**WORK ITEM:** Could you restate the data word for word?

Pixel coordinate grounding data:
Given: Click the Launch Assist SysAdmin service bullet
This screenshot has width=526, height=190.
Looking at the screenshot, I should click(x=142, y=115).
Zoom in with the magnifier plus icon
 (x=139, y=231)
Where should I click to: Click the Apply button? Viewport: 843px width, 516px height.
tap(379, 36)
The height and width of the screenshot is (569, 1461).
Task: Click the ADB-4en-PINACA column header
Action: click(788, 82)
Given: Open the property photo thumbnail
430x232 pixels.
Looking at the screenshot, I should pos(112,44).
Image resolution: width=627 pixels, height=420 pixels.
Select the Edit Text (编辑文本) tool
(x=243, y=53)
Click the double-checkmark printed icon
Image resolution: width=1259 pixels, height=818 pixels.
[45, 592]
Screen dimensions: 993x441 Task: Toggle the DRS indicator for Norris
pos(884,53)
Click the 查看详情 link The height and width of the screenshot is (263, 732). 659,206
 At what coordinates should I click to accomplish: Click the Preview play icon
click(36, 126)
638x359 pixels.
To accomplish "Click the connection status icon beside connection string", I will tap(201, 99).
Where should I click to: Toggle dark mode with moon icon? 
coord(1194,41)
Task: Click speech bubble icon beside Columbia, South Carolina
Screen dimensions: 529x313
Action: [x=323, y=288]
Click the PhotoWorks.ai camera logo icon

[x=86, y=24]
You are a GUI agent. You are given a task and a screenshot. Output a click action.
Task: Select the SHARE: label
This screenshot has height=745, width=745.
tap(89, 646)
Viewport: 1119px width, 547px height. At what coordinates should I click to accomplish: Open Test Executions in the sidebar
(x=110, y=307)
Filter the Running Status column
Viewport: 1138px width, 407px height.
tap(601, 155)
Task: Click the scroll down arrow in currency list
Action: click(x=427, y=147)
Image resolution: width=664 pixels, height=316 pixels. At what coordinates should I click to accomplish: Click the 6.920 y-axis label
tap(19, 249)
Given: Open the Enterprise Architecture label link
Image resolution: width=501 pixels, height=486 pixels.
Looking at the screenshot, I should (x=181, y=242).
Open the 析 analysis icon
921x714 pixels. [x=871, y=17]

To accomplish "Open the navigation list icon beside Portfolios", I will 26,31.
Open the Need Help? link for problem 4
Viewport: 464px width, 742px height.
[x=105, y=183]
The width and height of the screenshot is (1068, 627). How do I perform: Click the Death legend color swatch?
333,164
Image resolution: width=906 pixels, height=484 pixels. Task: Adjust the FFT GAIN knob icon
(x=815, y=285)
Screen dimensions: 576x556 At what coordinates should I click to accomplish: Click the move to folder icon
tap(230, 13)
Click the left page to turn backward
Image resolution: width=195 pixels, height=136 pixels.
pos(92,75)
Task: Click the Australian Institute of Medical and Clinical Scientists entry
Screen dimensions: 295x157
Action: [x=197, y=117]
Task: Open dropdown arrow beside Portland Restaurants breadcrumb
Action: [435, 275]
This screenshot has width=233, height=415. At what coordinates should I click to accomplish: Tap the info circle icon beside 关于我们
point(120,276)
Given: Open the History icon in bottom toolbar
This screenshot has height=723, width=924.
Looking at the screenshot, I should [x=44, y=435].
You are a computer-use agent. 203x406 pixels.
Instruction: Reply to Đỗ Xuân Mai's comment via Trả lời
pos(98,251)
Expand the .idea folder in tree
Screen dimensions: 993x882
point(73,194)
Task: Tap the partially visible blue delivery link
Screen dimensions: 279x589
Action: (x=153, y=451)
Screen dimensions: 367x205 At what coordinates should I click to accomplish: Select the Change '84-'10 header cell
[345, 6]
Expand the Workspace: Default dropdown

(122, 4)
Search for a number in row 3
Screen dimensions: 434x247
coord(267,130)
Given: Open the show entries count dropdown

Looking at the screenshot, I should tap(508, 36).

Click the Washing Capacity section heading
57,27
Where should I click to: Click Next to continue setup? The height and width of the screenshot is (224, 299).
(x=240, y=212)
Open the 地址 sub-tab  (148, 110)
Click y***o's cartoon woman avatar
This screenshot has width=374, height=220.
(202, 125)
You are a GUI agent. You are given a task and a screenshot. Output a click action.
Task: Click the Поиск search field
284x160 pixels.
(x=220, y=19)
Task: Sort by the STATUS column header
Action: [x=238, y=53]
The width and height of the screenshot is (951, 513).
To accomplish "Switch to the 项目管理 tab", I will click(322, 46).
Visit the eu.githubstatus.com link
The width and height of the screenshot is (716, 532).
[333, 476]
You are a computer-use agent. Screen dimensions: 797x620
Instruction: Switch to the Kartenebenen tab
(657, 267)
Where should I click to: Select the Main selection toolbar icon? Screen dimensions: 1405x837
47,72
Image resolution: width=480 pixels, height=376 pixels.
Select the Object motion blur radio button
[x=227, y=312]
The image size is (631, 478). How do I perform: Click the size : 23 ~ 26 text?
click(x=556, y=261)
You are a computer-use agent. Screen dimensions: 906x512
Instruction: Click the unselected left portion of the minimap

**COMPLETED EXERCISE:**
Given: Click the Launch Assist SysAdmin service bullet
This screenshot has width=526, height=190.
Looking at the screenshot, I should click(x=142, y=115).
Zoom in with the magnifier plus icon
 (x=139, y=231)
Where should I click to: Click the Apply button? Viewport: 843px width, 516px height.
tap(379, 36)
The height and width of the screenshot is (569, 1461).
Task: Click the ADB-4en-PINACA column header
Action: click(788, 82)
Given: Open the property photo thumbnail
430x232 pixels.
Looking at the screenshot, I should pos(112,44).
Image resolution: width=627 pixels, height=420 pixels.
Select the Edit Text (编辑文本) tool
(x=243, y=53)
Click the double-checkmark printed icon
Image resolution: width=1259 pixels, height=818 pixels.
[45, 592]
Screen dimensions: 993x441 Task: Toggle the DRS indicator for Norris
pos(884,53)
Click the 查看详情 link The height and width of the screenshot is (263, 732). 659,206
 At what coordinates should I click to accomplish: Click the Preview play icon
click(36, 126)
638x359 pixels.
To accomplish "Click the connection status icon beside connection string", I will tap(201, 99).
Where should I click to: Toggle dark mode with moon icon? 
coord(1194,41)
Task: Click speech bubble icon beside Columbia, South Carolina
Screen dimensions: 529x313
Action: [x=323, y=288]
Click the PhotoWorks.ai camera logo icon

[x=86, y=24]
You are a GUI agent. You are given a task and a screenshot. Output a click action.
Task: Select the SHARE: label
This screenshot has height=745, width=745.
tap(89, 646)
Viewport: 1119px width, 547px height. At what coordinates should I click to accomplish: Open Test Executions in the sidebar
(x=110, y=307)
Filter the Running Status column
Viewport: 1138px width, 407px height.
tap(601, 155)
Task: Click the scroll down arrow in currency list
Action: click(x=427, y=147)
Image resolution: width=664 pixels, height=316 pixels. At what coordinates should I click to accomplish: Click the 6.920 y-axis label
tap(19, 249)
Given: Open the Enterprise Architecture label link
Image resolution: width=501 pixels, height=486 pixels.
Looking at the screenshot, I should (x=181, y=242).
Open the 析 analysis icon
921x714 pixels. [x=871, y=17]

To accomplish "Open the navigation list icon beside Portfolios", I will 26,31.
Open the Need Help? link for problem 4
Viewport: 464px width, 742px height.
[x=105, y=183]
The width and height of the screenshot is (1068, 627). How do I perform: Click the Death legend color swatch?
333,164
Image resolution: width=906 pixels, height=484 pixels. Task: Adjust the FFT GAIN knob icon
(x=815, y=285)
Screen dimensions: 576x556 At what coordinates should I click to accomplish: Click the move to folder icon
tap(230, 13)
Click the left page to turn backward
Image resolution: width=195 pixels, height=136 pixels.
pos(92,75)
Task: Click the Australian Institute of Medical and Clinical Scientists entry
Screen dimensions: 295x157
Action: [x=197, y=117]
Task: Open dropdown arrow beside Portland Restaurants breadcrumb
Action: [435, 275]
This screenshot has width=233, height=415. At what coordinates should I click to accomplish: Tap the info circle icon beside 关于我们
point(120,276)
Given: Open the History icon in bottom toolbar
This screenshot has height=723, width=924.
Looking at the screenshot, I should [x=44, y=435].
You are a computer-use agent. 203x406 pixels.
Instruction: Reply to Đỗ Xuân Mai's comment via Trả lời
pos(98,251)
Expand the .idea folder in tree
Screen dimensions: 993x882
point(73,194)
Task: Tap the partially visible blue delivery link
Screen dimensions: 279x589
Action: (x=153, y=451)
Screen dimensions: 367x205 At what coordinates should I click to accomplish: Select the Change '84-'10 header cell
[345, 6]
Expand the Workspace: Default dropdown

(122, 4)
Search for a number in row 3
Screen dimensions: 434x247
coord(267,130)
Given: Open the show entries count dropdown

Looking at the screenshot, I should tap(508, 36).

Click the Washing Capacity section heading
57,27
Where should I click to: Click Next to continue setup? The height and width of the screenshot is (224, 299).
(x=240, y=212)
Open the 地址 sub-tab  (148, 110)
Click y***o's cartoon woman avatar
This screenshot has width=374, height=220.
(202, 125)
You are a GUI agent. You are given a task and a screenshot. Output a click action.
Task: Click the Поиск search field
284x160 pixels.
(x=220, y=19)
Task: Sort by the STATUS column header
Action: [x=238, y=53]
The width and height of the screenshot is (951, 513).
To accomplish "Switch to the 项目管理 tab", I will click(322, 46).
Visit the eu.githubstatus.com link
The width and height of the screenshot is (716, 532).
[333, 476]
You are a computer-use agent. Screen dimensions: 797x620
Instruction: Switch to the Kartenebenen tab
(657, 267)
Where should I click to: Select the Main selection toolbar icon? Screen dimensions: 1405x837
47,72
Image resolution: width=480 pixels, height=376 pixels.
Select the Object motion blur radio button
[x=227, y=312]
The image size is (631, 478). How do I perform: Click the size : 23 ~ 26 text?
click(x=556, y=261)
You are a computer-use agent. Screen dimensions: 906x512
Instruction: Click the unselected left portion of the minimap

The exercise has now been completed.